# RAF Eshott, Northumberland.



## Sabtr (Apr 16, 2008)

Visited this site in February with BigLoada. RAF Eshott (Felton) is situated near to Felton on the A1. I think it was a spitfire training base (BigLoada will know!) and is now home to a microlight club.
Many of the buildings which surround the former RAF base are abandoned though some are used by a beef jerkey manufacturer. A few of the pics:













Amongst other things we counted at least a dozen of the shelters in picture four.


----------



## BigLoada (Apr 16, 2008)

Class photos mate. Like the bunker shot.
Eshott airfield, was open from 1942 to 1945 and was the home to 57 Operational Training Unit (Spitfires) alongside the Milfield airfield near Wooler.

A few of my photos:






WW2 urinals!






























Some of the bunkers are now used by the Beef Jerky Company for curing and smoking meat.


----------



## Bishop (Apr 16, 2008)

Nice one lads good stuff, very reminiscent of some of the RAF stations down in deepest, darkest Somerset.
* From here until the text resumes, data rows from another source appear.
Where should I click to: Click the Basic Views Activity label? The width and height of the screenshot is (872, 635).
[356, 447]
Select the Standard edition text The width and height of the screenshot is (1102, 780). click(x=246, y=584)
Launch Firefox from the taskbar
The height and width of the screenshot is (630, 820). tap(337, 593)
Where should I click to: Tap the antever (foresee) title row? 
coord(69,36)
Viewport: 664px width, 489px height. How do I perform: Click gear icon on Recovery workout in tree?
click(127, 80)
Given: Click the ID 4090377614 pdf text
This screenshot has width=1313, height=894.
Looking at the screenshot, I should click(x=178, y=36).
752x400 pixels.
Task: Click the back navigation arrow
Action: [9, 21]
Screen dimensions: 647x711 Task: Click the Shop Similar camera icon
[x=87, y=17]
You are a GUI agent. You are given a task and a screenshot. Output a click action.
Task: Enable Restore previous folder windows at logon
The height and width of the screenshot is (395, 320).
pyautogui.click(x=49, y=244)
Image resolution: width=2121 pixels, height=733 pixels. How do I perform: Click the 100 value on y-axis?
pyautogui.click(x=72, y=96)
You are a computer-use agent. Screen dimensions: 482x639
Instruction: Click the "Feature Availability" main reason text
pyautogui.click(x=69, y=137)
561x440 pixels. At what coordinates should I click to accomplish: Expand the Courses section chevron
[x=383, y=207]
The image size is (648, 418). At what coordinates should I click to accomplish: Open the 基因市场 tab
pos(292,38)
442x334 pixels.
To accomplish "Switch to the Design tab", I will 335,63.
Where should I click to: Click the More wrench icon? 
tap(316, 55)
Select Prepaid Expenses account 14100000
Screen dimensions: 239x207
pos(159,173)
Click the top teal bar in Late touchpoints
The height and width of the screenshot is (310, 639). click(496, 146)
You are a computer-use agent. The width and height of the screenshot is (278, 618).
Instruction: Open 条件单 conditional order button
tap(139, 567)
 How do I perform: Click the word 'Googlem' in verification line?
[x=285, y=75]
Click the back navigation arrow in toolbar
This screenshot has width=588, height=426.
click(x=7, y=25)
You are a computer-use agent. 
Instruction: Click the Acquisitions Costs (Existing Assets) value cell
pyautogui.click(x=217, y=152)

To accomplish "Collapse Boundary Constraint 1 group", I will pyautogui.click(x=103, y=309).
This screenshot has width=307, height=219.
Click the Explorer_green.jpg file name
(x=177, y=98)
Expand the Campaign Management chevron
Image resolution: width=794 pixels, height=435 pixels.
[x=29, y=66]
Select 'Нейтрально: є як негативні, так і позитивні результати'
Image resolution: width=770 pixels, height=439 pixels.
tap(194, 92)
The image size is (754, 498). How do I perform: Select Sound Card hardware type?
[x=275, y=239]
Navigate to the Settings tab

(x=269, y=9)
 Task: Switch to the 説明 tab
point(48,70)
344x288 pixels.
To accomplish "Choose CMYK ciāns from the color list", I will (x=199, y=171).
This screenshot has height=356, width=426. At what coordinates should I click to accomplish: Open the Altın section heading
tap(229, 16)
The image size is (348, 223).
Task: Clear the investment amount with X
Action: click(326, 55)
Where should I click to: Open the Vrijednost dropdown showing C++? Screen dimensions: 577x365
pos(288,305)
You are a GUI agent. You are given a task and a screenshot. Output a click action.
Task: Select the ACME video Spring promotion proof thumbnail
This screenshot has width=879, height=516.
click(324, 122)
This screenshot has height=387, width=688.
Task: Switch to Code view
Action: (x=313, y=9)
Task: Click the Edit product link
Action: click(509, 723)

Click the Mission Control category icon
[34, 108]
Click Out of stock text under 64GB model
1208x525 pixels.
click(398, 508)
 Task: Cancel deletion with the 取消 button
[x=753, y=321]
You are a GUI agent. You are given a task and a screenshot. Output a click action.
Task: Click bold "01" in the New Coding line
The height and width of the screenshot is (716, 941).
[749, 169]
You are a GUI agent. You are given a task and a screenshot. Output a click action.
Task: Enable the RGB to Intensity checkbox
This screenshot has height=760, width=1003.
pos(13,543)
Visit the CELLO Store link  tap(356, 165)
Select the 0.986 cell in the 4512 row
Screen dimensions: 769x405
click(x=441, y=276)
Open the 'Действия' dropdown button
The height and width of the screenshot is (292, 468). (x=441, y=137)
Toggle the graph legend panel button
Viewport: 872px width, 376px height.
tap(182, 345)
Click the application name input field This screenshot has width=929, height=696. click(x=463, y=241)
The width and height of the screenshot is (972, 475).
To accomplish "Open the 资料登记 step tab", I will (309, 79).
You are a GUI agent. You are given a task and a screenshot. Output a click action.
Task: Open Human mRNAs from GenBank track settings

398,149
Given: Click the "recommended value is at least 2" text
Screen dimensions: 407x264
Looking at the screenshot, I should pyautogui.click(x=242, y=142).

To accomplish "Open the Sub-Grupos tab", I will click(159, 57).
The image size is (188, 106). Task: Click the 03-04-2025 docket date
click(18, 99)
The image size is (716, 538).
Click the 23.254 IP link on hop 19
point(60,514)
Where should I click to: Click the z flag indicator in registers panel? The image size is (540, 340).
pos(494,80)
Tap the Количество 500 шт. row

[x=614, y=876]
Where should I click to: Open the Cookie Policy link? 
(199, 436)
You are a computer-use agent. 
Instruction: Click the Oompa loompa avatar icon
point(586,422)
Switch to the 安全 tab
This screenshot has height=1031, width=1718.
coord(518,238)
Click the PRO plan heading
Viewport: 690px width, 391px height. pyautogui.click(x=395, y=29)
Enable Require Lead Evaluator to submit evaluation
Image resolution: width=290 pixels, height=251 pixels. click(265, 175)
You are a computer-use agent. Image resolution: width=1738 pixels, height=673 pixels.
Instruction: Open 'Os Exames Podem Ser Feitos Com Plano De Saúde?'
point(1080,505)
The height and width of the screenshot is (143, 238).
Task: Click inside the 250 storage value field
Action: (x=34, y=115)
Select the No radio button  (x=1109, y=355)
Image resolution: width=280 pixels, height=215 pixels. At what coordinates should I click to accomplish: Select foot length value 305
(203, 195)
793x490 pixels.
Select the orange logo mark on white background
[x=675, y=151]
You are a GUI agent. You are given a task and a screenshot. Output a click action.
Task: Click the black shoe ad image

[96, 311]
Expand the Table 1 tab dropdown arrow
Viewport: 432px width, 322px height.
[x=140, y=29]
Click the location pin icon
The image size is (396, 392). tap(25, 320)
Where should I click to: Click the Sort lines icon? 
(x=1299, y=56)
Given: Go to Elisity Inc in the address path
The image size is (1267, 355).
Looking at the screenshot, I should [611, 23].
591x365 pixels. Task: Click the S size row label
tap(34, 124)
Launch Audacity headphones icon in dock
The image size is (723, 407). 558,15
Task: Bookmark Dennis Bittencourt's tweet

Digging the pics of the above ground shelters and the firing butts. Actually thinking about it for a second, is that big red brick wall firing butts (for aircraft to clear their machine guns) or is it a rifle range?

b


----------



## Foxylady (Apr 16, 2008)

Excellent explore guys. Those above ground blast shelters are in really good nick...don't think I've seen any that aren't all overgrown. The same with the 'firing butts/rifle range' wall.


----------